Store and forward is a telecommunications technique in which information is sent to an intermediate station where it is kept and sent at a later time to the final destination or to another intermediate station. The intermediate station, or node in a networking context, verifies the integrity of the message before forwarding it. In general, this technique is used in networks with intermittent connectivity, especially in the wilderness or environments requiring high mobility. It may also be preferable in situations when there are long delays in transmission and variable and high error rates, or if a direct, end-to-end connection is not available.
Modern store and forward networking
Store and forward originates the delay-tolerant networks. No real-time services are available for these kinds of networks.
Logistical Networking is a scalable form of store and forward networking that exposes network-embedded buffers on intermediate nodes and allows flexible creation of services by higher-level managers including caching, point-to-multipoint communication, content delivery and many other stateful distributed services. Real time services can be created using logistical networking when data transfer connectivity permits.

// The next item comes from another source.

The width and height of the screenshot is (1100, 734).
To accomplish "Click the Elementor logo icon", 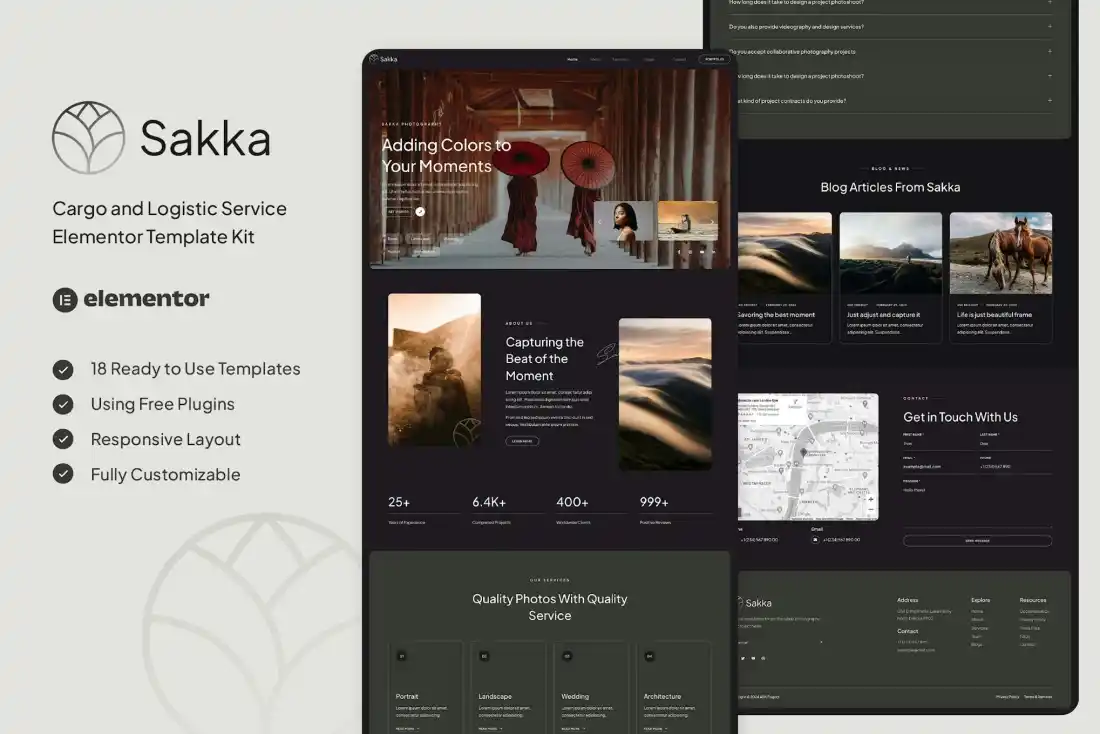I will (x=65, y=299).
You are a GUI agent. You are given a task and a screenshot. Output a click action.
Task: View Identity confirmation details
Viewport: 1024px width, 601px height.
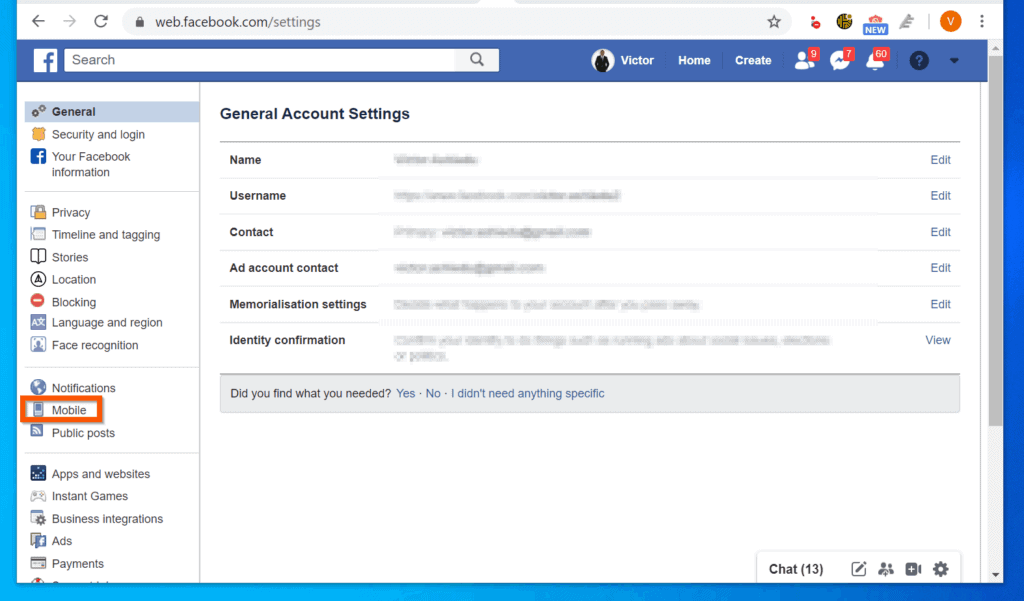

A store-and-forward switching center is a message switching center in which a message is accepted from the originating user, i.e., sender, when it is offered, held in a physical storage, and forwarded to the destination user, i.e., receiver, in accordance with the priority placed upon the message by the originating user and the availability of an outgoing channel. Store and forward switching centers are usually implemented in mobile service stations where the messages that are sent from the sender is first sent to these centers. If the destination address isn't available, then the center stores this message and tries sending it later. This improves the probability of the message to be delivered. In the other case, if the destination is available at that time, then the message is immediately sent.
Manually operated relay
Store and forward networks predate the use of computers. Point-to-point teleprinter equipment was used to send messages which were stored at the receiving end on punched paper tape at a relay center. A human operator at the center removed the message tape from the receiving machine, read the addressing information, and then sent it toward its destination on appropriate outbound point-to-point teleprinter link. If the outbound link was in use, the operator placed the message in tape in a physical queue, usually consisting of a set of clips or hooks. A major relay center in the mid 1900s might have dozens of inbound and outbound teleprinters, scores of operators, and thousands of messages in the queues during peak periods. Operators referred to these centers as "torn-tape relay centers," a reference to removing the received message from the inbound teleprinter by tearing the paper tape to separate one message from the next. The U.S. military term for such a center was "Non-Automated Relay Center".
Automatic relay
In 1948, Western Union introduced Plan 55-A, the first automatic electromechanical store and forward message switching system. All message storage was performed by paper tape punches paired with paper tape readers, with a bin in between.
Prior to the deployment of the Internet, computers were connected via a variety of point-to-point techniques, with many smaller computers using dial-up connections. The UUCP store-and-forward protocols allowed a message to move across the collection of computers and eventually reach its destination. Late in the 20th century, store and forward techniques evolved into packet switching which replaced it for most purposes.
FidoNet
FidoNet was an email store-and-forward system for bulletin board systems that peaked at 45,000 systems with millions of users across the world. The system was highly efficient, using the latest file compression and file transfer systems to aggressively drive down the cost of transmission on what was largely a hobby network. The system was later modified to support public messages called EchoMail, which grew to about 8 MB a day, compressed.